Well, this one is the weirdest filesystem related issue i had in a loooooong time.
I have a script, that basically connects on a remote imap server, downloads emails, marks them as read, rip-off trash to download only .txt
and .xml
files. If .txt
use Text::Unaccent
to remove accents.
This is done on a 1-to-1 relationship of imap remote folder to a local cifs mounted folder on this server. The remove imap download and accentuation handling works just fine.
My problem is: IF i download the file, handle accentuation and move it to a cifs
mounted directory, the file gets ripped off(last 4 to 10K is missing). If i move it to anoter partition on the same machine, files are moved on a sane fashion(same md5sum
, same filesize, no changes noticed by diff
).
The chunk of code that does the accents remove and moves the file:
#If file extension = .txt
if ("$temp_dir/$arquivo" =~ /txt$/i){
#Put file line by line inside array
open (LEITURA, "$temp_dir/$arquivo");
@manipular = <LEITURA>;
close LEITURA;
#Open the same file to writing with other filehandler
open (ESCRITA, ">", "$temp_dir/$arquivo");
foreach $manipula_linha (@manipular){
# Removes & and accents
$manipula_linha =~ s/\&/e/g;
$manipula_linha = unac_string("UTF-8", $manipula_linha);
print ESCRITA $manipula_linha;
};
};
# copy temp file to final destination. If cifs = crash
# move also does not work...
copy "$temp_dir/$arquivo", "$dest_file";
unlink "$temp_dir/$arquivo";
Cifs version:
[root@server mail_downloader]# modinfo cifs
filename: /lib/modules/2.6.18-409.el5.centos.plus/kernel/fs/cifs/cifs.ko
version: 1.60RH
description: VFS to access servers complying with the SNIA CIFS Specification e.g. Samba and Windows
license: GPL
Perl version:
[root@server mail_downloader]# perl --version
This is perl, v5.8.8 built for i386-linux-thread-multi
Unaccent version:
[root@server mail_downloader]# rpm -qa | grep Unaccent
perl-Text-Unaccent-1.08-1.2.el5.rf
Question: Any clues on why perl move
or copy
have this behavior with a cifs mountpoint and how to solve this?
Obviously i cant post the files contents here, cause they are EDI related stuff, and have some financial info.

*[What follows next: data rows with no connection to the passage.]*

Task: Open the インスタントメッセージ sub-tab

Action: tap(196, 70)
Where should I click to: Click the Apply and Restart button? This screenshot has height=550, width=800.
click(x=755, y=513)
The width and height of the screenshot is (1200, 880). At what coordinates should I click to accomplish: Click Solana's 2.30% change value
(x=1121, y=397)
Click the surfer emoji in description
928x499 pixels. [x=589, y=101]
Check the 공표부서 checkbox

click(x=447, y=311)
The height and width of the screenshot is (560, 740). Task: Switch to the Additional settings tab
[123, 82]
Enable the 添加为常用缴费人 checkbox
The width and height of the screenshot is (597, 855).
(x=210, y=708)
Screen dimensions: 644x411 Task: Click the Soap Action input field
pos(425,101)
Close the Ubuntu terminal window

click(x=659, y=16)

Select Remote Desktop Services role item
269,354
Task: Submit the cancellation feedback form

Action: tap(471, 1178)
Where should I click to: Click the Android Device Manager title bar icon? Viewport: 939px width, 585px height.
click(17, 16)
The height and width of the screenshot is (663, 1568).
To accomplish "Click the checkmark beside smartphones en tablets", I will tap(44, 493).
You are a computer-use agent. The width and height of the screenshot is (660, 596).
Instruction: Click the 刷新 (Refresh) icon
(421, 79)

Also, if i comment the perl copy
handle the file myself after unaccent is done using cp
or mv
, the file is moved correctly to the cifs
mountpoint.
The problem is really obvious - you're not closing the file once you've finished writing to it. When you copy/move it to the other file system, you lose a chunk of it that hasn't been synced to disk.
open (ESCRITA, ">", "$temp_dir/$arquivo");
foreach $manipula_linha (@manipular){
# Removes & and accents
$manipula_linha =~ s/\&/e/g;
$manipula_linha = unac_string("UTF-8", $manipula_linha);
print ESCRITA $manipula_linha;
};
# Flush the file
my $old_fh = select(ESCRITA);
$| = 1;
select($old_fh);
close ESCRITA;
};
move "$temp_dir/$arquivo", "$dest_file";